=== Work instructions ===
Starting at the line that holds "The image size is (745, 474)." and stopping at the line that holds "This screenshot has width=1288, height=932.", restate the records below word for word, with both of those lines included.

[Opening Data to use section]

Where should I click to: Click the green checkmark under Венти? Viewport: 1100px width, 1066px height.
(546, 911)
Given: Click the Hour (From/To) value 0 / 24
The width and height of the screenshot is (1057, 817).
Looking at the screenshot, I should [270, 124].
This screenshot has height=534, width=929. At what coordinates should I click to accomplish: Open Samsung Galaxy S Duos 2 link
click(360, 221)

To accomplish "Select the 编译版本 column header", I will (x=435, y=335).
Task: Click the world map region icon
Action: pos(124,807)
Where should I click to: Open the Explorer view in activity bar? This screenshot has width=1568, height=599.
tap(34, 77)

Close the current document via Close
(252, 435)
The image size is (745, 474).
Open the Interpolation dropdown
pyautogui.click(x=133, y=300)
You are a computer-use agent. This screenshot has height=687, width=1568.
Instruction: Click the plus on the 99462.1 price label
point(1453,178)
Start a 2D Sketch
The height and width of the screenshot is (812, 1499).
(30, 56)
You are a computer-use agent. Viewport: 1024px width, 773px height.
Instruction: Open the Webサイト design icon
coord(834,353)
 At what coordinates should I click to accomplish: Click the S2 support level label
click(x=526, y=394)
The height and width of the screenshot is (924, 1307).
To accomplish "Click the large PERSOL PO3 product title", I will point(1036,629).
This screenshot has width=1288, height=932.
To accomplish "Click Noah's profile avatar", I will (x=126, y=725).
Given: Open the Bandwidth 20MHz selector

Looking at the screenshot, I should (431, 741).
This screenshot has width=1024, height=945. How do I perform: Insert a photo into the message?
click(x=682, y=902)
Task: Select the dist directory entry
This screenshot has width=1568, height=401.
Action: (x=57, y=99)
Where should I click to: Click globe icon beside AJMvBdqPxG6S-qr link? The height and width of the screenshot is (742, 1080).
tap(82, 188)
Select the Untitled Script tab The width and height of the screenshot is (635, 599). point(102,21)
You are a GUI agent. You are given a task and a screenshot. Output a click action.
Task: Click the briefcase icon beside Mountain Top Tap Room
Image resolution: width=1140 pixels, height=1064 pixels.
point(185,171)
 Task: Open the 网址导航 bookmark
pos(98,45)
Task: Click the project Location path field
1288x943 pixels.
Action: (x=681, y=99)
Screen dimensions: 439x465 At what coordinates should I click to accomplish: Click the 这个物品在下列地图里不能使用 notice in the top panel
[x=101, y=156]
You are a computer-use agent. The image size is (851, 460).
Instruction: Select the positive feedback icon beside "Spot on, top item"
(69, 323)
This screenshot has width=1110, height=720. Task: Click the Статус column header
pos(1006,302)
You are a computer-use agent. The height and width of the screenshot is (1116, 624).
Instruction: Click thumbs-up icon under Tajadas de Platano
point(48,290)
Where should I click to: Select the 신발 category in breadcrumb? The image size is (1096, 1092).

[Closing Data to use section]

=== Answer to the problem ===
The image size is (745, 474).
Open the Interpolation dropdown
pyautogui.click(x=133, y=300)
You are a computer-use agent. This screenshot has height=687, width=1568.
Instruction: Click the plus on the 99462.1 price label
point(1453,178)
Start a 2D Sketch
The height and width of the screenshot is (812, 1499).
(30, 56)
You are a computer-use agent. Viewport: 1024px width, 773px height.
Instruction: Open the Webサイト design icon
coord(834,353)
 At what coordinates should I click to accomplish: Click the S2 support level label
click(x=526, y=394)
The height and width of the screenshot is (924, 1307).
To accomplish "Click the large PERSOL PO3 product title", I will point(1036,629).
This screenshot has width=1288, height=932.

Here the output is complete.